EXERCISE INSTRUCTIONS:
- A) According to the 2010 Kor Royal Cup article, why were Muangthong United and Thai Port the two teams that contested this match? Answer in one to three sentences.
- B) Translate this sentence from the 2010 Kor Royal Cup article into Spanish: "The match was played at Suphachalasai Stadium, Bangkok, on 20 February 2010, and contested by 2009 Thai Premier League champions Muangthong United, and Thai Port as the winners of the 2009 Thai FA Cup."

EXTRACTED TEXT:
┄┄┄┄┄┄┄┄┄┄

2010 Kor Royal Cup
| Muangthong United | Thai Port |
| 2 | 0 |
- Thai Port forfeited due to crowd riots
- Date: 20 February 2010
- Venue: Suphachalasai Stadium, Bangkok
- Referee: Atthakorn Wetchakan

= 2010 Kor Royal Cup =

The 2010 Kor Royal Cup was the 75th Kor Royal Cup, an annual football match contested by the winners of the previous season's Thai Premier League and Thai FA Cup competitions. The match was played at Suphachalasai Stadium, Bangkok, on 20 February 2010, and contested by 2009 Thai Premier League champions Muangthong United, and Thai Port as the winners of the 2009 Thai FA Cup.

==Match==

===Summary===

====First half====
Koné Mohamed made the goal with a header from Piyachart Tamaphan's right corner in 14th minute but it was not given because it was foul. In 16th minute Soumahoro Yaya made the goal too but it was offside.

====Second half====
Koné scored with a header from Piyachart's free kick in 67th minute, this is the first goal of Koné under Muangthong United shirt after moved from Chonburi. In 81st minute Dagno Siaka scored with a header.

====The stampede====

After Muangthong United scored the second goal, Thai Port's Pongpipat Kamnuan attempted to convince his fans that the last goal came from a handball, which angered Thai Port fans (the Khlong Toei Army).

┄┄┄┄┄┄┄┄┄┄

(Stored data entries)
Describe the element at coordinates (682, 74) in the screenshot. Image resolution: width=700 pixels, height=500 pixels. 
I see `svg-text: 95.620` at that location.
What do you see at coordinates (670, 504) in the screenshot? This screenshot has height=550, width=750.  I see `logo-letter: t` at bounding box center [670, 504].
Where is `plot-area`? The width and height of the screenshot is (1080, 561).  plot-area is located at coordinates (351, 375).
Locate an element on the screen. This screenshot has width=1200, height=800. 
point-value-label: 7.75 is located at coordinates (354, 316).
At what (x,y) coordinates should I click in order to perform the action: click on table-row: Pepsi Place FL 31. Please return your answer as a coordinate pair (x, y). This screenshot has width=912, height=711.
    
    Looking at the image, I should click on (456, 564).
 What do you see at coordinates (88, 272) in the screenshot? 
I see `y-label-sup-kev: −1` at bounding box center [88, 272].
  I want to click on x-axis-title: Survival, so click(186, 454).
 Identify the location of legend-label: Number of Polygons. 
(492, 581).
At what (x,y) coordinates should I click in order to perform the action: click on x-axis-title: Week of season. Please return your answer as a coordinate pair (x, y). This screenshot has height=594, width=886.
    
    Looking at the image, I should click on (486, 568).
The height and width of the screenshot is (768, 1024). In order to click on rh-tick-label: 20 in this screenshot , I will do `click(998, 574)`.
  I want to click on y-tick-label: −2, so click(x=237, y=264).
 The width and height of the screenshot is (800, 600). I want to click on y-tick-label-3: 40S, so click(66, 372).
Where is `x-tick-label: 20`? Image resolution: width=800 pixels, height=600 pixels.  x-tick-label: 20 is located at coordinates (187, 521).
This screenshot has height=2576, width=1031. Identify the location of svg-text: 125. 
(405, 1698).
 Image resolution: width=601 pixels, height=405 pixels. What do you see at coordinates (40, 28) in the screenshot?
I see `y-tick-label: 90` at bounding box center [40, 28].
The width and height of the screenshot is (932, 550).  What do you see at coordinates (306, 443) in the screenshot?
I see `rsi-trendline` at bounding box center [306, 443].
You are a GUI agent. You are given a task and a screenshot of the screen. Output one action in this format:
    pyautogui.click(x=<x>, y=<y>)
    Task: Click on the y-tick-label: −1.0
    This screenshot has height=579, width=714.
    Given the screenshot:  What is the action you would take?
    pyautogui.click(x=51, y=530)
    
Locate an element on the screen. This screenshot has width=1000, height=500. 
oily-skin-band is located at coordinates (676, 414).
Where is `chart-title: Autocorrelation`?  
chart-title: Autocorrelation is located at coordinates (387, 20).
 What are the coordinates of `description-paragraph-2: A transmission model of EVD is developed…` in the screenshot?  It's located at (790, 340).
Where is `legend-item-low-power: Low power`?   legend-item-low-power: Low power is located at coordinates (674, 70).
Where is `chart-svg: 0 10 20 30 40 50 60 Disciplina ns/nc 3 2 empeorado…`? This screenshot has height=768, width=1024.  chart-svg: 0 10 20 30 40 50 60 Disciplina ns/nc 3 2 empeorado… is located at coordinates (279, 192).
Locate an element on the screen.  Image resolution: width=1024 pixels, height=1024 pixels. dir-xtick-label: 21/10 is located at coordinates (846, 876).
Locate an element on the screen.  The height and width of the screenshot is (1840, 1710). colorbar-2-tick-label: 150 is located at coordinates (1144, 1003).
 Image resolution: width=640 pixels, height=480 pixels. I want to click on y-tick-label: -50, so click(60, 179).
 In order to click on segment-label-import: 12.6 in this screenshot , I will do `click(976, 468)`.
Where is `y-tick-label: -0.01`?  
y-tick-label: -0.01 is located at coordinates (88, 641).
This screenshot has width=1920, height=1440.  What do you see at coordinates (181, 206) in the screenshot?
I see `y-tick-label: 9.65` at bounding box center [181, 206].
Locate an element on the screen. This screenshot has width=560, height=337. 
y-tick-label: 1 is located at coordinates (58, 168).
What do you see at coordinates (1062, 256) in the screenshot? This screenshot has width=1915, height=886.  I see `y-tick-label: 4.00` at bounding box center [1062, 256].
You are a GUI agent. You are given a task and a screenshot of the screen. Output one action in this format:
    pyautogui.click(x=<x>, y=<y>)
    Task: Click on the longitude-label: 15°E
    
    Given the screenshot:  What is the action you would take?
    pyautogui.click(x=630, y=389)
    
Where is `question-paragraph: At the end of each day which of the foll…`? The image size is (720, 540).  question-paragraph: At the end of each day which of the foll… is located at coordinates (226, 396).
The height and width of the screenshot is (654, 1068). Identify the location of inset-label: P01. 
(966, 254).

┄┄┄┄┄┄┄┄┄┄

SOLUTIONS FOR EACH TASK:
- A) The Kor Royal Cup is an annual match between the winners of the previous season's Thai Premier League and Thai FA Cup. Muangthong United qualified as the 2009 Thai Premier League champions, and Thai Port qualified as the winners of the 2009 Thai FA Cup.

- B) El partido se jugó en el estadio Suphachalasai, en Bangkok, el 20 de febrero de 2010, y lo disputaron el Muangthong United, campeón de la Thai Premier League 2009, y el Thai Port, como ganador de la Copa FA de Tailandia 2009.